American businessman

Harry Kearsarge Knapp (September 25, 1864 - January 31, 1926) was a United States financier and a prominent executive in the Thoroughbred horse racing industry in which he had been a steward, secretary-treasurer and vice-chairman of The Jockey Club.

A graduate of Columbia University, he was a partner with George Hyatt and John S. Van Siclen in the New York City stock brokerage firm, Hyatt & Co. and later a partner in Benedict Drysdale & Co. Harry Knapp was also a director of the Corn Exchange Bank of New York and was the head of the Racquet and Tennis Club.

Harry Knapp married Caroline Burr with whom he had three children. They made their home in New York City and in 1903 built Brookwood Hall, a summer home on more than 100 acre at East Islip, on Long Island, New York, now being used as the Islip Art Museum.

==Oneck Stable==
Harry Knapp became involved in the sport of Thoroughbred racing, operating with his brother, Dr. Gideon Lee Knapp, under the nom de course, Oneck Stable.

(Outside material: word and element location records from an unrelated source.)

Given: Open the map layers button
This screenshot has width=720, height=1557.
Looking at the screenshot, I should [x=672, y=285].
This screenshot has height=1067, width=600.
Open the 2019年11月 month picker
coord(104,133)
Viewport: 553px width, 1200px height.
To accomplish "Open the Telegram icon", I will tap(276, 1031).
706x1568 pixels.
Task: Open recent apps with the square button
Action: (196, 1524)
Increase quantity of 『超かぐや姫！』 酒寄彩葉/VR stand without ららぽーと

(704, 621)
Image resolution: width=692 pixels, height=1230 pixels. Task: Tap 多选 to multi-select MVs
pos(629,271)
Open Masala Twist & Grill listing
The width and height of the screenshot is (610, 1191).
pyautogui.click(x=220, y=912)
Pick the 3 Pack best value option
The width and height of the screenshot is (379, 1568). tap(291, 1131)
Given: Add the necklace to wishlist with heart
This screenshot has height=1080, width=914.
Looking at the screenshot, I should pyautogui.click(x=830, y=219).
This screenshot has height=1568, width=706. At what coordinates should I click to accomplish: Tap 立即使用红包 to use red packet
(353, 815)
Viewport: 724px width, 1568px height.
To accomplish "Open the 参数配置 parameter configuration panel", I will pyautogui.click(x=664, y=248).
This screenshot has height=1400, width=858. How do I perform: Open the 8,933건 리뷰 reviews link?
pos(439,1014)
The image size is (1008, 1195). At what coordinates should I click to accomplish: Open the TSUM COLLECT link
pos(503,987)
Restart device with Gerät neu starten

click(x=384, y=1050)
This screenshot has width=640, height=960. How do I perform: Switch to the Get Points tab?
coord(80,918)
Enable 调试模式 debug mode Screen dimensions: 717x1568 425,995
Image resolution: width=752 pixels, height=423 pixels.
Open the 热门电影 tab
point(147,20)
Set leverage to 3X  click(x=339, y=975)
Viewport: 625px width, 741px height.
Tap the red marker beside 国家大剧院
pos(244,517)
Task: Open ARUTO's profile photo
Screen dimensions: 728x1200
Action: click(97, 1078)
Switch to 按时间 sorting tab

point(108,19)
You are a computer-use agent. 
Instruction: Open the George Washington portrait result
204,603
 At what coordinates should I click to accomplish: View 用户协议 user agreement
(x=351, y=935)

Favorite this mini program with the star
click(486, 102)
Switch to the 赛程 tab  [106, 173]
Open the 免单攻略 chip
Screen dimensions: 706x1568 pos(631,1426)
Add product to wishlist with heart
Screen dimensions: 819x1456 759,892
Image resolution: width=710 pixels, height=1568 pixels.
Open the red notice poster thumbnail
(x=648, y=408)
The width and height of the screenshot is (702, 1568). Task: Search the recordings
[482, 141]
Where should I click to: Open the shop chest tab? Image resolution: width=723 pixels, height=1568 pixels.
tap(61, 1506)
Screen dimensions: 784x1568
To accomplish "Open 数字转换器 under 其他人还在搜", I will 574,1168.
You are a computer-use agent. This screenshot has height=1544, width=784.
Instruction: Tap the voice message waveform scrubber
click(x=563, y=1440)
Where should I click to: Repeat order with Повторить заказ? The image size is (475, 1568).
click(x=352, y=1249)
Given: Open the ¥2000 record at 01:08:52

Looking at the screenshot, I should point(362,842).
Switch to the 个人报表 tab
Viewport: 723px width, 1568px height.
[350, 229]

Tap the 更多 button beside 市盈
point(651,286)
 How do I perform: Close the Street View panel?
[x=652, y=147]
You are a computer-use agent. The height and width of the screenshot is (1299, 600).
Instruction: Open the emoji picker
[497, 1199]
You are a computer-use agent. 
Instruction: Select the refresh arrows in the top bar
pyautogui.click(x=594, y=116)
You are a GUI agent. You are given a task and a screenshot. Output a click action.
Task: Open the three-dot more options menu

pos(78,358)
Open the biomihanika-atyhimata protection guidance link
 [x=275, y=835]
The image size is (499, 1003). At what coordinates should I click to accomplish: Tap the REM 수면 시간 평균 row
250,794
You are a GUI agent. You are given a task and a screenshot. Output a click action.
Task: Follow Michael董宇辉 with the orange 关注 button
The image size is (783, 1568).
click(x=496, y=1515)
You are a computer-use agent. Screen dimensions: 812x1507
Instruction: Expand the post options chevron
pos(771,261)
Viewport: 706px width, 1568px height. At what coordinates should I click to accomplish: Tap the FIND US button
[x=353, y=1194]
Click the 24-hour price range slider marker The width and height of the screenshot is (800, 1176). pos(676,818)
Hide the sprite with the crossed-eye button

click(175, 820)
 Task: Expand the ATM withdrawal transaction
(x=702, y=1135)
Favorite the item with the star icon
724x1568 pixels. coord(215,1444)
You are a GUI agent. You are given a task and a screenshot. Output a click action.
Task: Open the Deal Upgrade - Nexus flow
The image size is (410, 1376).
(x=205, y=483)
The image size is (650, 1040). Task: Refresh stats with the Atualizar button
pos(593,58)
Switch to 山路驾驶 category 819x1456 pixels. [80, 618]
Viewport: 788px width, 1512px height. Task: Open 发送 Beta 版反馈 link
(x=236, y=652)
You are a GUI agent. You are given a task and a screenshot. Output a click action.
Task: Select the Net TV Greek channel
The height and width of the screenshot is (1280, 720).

They owned a number of successful horses, among the best known of which were Sir Walter, winner of the 1896 Brooklyn Handicap and Fashion Plate, winner of the 1910 Metropolitan Handicap.

Walter Rollins was a long-time trainer for the Oneck Stable and was succeeded by William Karrick.

Knapp was a member of the board of directors and a vice-chairman of The Jockey Club and a director of the Saratoga Racing Association. In 1906, New York governor Frank W. Higgins appointed him chairman of the New York State Racing Commission.

Poor health forced Harry Knapp to step down from his various racing positions in 1925 and he died on February 1, 1926. In May, his racing stable was sold at auction at Belmont Park. His son Theodore served as president of the Queens County Jockey Club from 1941 until his death in 1947. The Queens County Jockey Club owned and operated the Aqueduct Racetrack.